» Do this:
Copy the items below word for word, starting with the first line and stopping after the line that contains "Tap the toilet".

» Dataset excerpts:

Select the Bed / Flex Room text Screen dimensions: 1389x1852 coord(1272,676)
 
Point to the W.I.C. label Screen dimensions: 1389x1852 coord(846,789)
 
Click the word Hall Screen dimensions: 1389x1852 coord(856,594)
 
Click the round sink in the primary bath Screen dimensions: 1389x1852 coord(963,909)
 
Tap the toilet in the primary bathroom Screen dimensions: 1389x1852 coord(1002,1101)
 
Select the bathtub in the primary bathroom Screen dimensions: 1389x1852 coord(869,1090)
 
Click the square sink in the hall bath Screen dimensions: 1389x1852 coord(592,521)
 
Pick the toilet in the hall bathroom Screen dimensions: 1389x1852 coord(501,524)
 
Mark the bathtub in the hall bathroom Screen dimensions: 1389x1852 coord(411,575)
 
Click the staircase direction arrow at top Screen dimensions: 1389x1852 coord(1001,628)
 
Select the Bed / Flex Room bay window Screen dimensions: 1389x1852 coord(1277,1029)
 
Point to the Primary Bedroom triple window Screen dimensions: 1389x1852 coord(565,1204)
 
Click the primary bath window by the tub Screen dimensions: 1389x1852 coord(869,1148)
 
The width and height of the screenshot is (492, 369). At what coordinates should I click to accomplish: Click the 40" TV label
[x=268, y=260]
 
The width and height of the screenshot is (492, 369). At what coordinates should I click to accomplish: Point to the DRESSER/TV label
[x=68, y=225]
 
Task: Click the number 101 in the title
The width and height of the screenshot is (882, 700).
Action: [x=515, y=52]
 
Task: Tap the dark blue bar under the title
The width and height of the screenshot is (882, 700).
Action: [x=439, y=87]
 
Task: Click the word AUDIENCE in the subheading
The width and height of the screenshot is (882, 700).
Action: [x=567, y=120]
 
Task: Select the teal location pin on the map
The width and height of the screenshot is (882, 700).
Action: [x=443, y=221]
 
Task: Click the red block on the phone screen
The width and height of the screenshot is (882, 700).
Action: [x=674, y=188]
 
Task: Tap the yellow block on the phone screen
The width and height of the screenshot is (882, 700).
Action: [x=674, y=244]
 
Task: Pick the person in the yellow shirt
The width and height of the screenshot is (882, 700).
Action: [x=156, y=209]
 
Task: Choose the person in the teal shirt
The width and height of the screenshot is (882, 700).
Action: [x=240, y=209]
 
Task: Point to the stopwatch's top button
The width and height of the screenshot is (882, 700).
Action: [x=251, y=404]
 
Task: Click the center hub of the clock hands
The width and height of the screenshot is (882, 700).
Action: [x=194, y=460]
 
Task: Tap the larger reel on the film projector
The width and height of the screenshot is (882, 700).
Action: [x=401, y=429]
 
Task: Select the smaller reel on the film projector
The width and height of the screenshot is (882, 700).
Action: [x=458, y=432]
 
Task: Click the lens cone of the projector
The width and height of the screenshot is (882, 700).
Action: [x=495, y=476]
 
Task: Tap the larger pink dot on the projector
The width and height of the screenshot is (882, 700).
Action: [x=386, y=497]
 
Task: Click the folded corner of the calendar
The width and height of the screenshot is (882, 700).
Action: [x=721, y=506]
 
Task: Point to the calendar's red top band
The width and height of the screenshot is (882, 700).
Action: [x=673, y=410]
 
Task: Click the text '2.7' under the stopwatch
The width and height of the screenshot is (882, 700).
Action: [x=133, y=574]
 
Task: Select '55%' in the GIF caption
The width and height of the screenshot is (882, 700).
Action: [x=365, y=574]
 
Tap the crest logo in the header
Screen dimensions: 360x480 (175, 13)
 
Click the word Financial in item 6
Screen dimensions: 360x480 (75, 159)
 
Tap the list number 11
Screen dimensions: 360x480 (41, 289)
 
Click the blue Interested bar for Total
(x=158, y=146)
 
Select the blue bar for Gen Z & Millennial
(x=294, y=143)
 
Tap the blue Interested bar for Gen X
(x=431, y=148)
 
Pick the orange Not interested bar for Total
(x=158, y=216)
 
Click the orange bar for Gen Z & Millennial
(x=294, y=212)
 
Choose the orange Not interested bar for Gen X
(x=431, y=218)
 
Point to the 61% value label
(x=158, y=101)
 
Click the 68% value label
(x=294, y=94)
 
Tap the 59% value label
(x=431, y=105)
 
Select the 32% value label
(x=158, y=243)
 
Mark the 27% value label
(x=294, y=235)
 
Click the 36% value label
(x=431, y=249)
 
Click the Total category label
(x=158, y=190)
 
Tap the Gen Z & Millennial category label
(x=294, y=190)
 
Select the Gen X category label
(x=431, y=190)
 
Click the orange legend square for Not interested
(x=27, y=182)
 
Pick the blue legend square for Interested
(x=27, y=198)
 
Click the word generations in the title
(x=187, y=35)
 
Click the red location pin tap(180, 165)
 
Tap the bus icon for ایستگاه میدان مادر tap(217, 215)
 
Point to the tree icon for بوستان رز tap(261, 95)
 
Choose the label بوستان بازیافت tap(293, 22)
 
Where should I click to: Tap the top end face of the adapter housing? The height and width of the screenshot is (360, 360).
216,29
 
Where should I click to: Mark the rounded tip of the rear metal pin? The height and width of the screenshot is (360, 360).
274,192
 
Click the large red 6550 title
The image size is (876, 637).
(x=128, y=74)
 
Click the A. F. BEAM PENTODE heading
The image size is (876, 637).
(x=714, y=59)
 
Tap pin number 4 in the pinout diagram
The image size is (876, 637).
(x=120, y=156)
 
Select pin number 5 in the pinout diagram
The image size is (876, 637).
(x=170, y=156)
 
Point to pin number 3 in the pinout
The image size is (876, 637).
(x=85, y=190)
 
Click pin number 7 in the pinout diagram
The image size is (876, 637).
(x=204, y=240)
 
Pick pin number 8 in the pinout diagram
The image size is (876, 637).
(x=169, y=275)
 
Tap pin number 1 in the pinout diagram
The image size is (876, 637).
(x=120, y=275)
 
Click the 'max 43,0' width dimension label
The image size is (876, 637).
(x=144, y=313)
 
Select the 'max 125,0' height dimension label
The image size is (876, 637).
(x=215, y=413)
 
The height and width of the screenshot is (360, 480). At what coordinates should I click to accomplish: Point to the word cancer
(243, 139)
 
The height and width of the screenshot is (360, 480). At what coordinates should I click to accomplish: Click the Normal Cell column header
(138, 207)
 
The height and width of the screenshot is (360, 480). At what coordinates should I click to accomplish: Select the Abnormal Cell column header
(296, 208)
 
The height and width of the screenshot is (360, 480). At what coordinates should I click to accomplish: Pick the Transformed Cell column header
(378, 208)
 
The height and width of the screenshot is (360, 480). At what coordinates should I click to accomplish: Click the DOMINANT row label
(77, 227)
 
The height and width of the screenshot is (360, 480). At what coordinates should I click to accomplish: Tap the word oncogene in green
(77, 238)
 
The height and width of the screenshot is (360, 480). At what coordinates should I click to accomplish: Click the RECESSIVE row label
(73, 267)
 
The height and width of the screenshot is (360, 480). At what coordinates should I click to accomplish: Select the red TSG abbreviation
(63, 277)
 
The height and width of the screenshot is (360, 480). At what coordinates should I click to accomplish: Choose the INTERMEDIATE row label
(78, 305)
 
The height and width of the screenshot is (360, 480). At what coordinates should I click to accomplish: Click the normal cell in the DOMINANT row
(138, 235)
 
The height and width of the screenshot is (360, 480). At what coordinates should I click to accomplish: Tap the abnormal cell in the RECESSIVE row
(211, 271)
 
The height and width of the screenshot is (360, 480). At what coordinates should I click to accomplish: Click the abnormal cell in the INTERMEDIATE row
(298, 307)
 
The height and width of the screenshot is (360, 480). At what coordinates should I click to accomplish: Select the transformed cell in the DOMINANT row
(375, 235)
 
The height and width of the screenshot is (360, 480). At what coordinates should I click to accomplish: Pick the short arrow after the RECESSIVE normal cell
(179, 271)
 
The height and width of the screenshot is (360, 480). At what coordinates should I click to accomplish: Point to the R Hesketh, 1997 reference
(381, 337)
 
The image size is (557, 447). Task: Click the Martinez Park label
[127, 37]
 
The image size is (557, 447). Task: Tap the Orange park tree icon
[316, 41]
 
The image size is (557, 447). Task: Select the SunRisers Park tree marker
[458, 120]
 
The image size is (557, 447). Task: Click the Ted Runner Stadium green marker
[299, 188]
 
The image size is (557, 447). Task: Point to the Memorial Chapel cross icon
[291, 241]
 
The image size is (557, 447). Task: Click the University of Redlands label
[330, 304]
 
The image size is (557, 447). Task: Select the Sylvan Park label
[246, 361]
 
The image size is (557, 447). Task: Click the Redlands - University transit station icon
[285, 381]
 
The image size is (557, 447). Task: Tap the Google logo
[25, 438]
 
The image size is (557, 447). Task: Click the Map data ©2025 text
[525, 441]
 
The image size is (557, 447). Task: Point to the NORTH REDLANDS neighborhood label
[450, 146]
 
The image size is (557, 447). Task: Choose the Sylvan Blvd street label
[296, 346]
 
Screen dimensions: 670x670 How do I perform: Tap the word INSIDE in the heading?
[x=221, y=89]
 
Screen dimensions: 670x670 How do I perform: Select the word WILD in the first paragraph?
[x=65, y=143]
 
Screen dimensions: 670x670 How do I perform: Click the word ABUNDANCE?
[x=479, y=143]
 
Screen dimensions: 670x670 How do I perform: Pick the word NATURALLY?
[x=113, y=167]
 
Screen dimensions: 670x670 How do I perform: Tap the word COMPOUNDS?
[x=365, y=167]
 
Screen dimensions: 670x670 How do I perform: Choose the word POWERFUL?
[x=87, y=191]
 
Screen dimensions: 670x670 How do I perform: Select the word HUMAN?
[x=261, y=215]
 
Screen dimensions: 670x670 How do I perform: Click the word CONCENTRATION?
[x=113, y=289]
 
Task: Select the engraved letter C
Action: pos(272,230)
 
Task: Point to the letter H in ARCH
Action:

» Complete output:
Select the Bed / Flex Room text Screen dimensions: 1389x1852 coord(1272,676)
 
Point to the W.I.C. label Screen dimensions: 1389x1852 coord(846,789)
 
Click the word Hall Screen dimensions: 1389x1852 coord(856,594)
 
Click the round sink in the primary bath Screen dimensions: 1389x1852 coord(963,909)
 
Tap the toilet in the primary bathroom Screen dimensions: 1389x1852 coord(1002,1101)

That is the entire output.